La crise économique aura-t-elle raison du commerce équitable ?
Depuis le début des années 2000, le commerce équitable a le vent en poupe, notamment avec l’arrivée de ses produits labellisés dans les linéaires de la grande distribution, longtemps évitée par les Max Havelaar, Artisans du monde, Minga et consorts (lire notre encadré ci-dessous). En France, les ventes de produits Max Havelaar (88% du marché) ont grimpé de 22% à 256 millions d’euros en 2008, contre moins de 10 millions en 2000. Aujourd’hui, 80% des Français connaissent la démarche équitable, contre 10% il y a neuf ans.
Mais 2009 s’annonce plus morose. Chez le label leader de ce marché, l’on s’attend à un ralentissement de la croissance cette année, ce qui serait une première depuis dix ans. "Avec la crise, les gens font particulièrement attention à leur bourse or, les produits équitables sont plus chers que les autres produits", reconnaît Laurent Levard, directeur d’Artisans du monde. Les prix des produits équitables peuvent en effet dépasser de 25% ceux des circuits traditionnels.
Aussi, la neuvième édition de la Quinzaine vient justement rappeler les bases de cette démarche : mieux rémunérer les producteurs grâce à un prix minimum garanti, qui se répercute sur les produits devenant plus chers par rapport à la moyenne du marché. Des expositions, conférences, témoignages d’agriculteurs et dégustations de produits sont organisés pendant deux semaines dans les grandes villes de France, dont Paris.
Le commerce équitable a vu le jour au lendemain de la deuxième guerre mondiale, grâce à des mouvements religieux.

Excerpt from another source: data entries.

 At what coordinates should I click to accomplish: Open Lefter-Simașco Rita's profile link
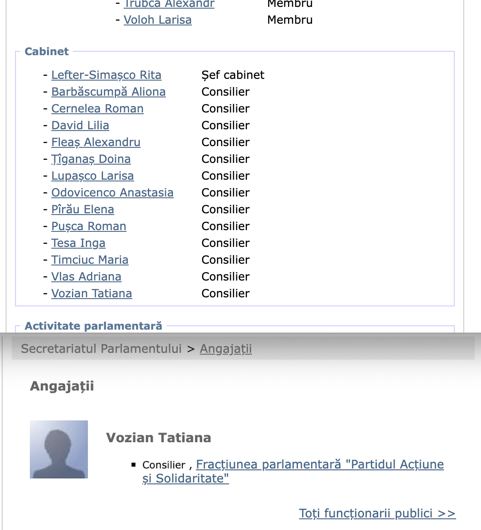106,75
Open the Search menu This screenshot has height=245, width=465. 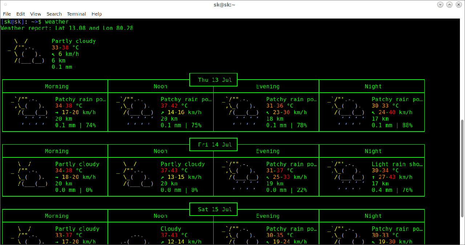point(54,14)
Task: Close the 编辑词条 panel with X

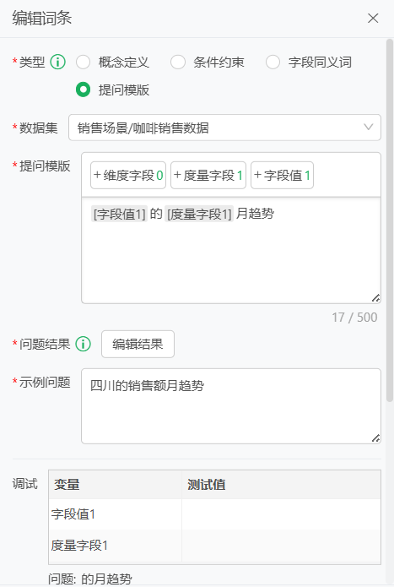Action: pos(373,18)
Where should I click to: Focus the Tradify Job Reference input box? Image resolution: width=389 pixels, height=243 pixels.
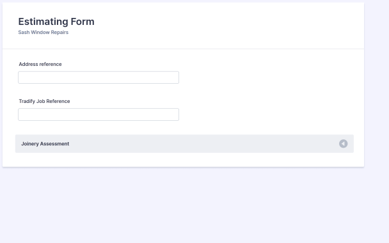pyautogui.click(x=99, y=114)
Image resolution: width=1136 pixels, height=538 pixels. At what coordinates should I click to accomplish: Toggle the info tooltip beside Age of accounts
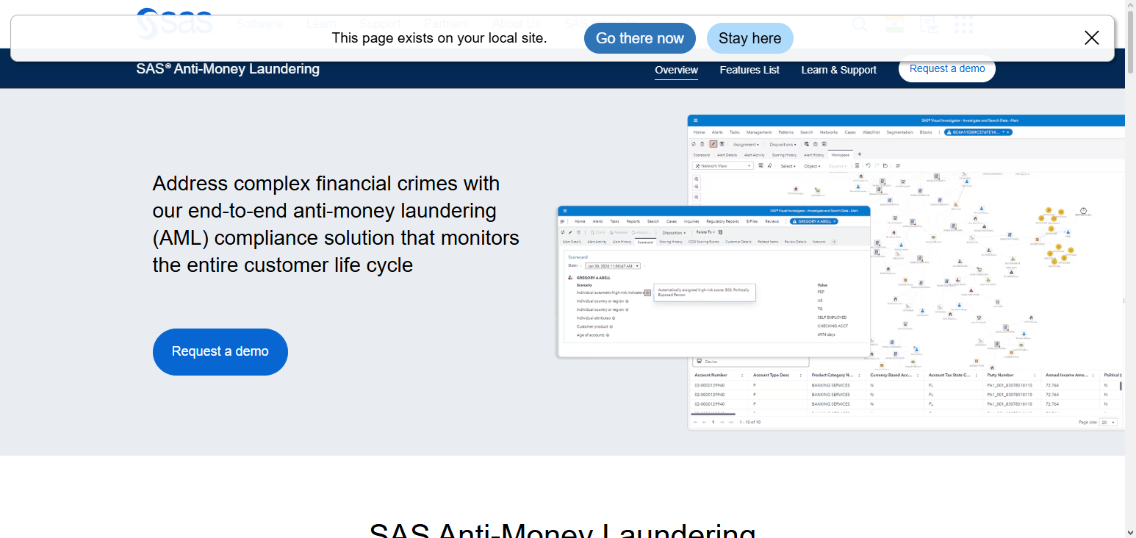click(x=607, y=334)
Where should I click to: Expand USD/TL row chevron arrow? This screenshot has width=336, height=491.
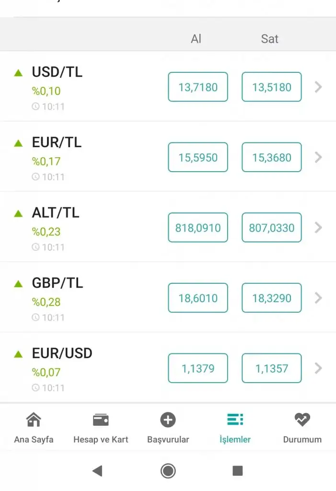[318, 87]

En France, c’est l’Abbé Pierre qui a lancé le mouvement dans les années 70.
Moraliser le marché, rassurer le consommateur
Longtemps réservés à des circuits de distribution "parallèles" (marchés, boutiques spécialisées), les produits équitables ont fait leur apparition au supermarché dans les années 80. Depuis quelques années, les grandes enseignes vendent même du café, du chocolat ou du jus de fruit équitables sous des marques de distributeurs. Une démarche que fustige Laurent Levard, pour qui "la grande distribution utilise le commerce équitable pour dire qu’elle a un comportement citoyen", alors qu’elle "continue à avoir des comportements inéquitables sur 99% de son chiffre d’affaires" - hyper et supermarchés ont totalisé 63% des ventes de produits équitables en 2007, ndlr.
Un groupe de travail va se réunir rapidement, sous l’égide du secrétariat d’Etat chargé du Commerce, afin d’établir des critères clairs de reconnaissance des organismes labellisant les produits du commerce équitable. Histoire de moraliser ce marché émergeant, mais aussi de rassurer le consommateur et de l’inciter à poursuivre dans sa démarche de générosité à l’égard des paysans et artisans du sud. Pour que la démarche philanthropique ne soit pas sacrifiée sur l'autel de la crise.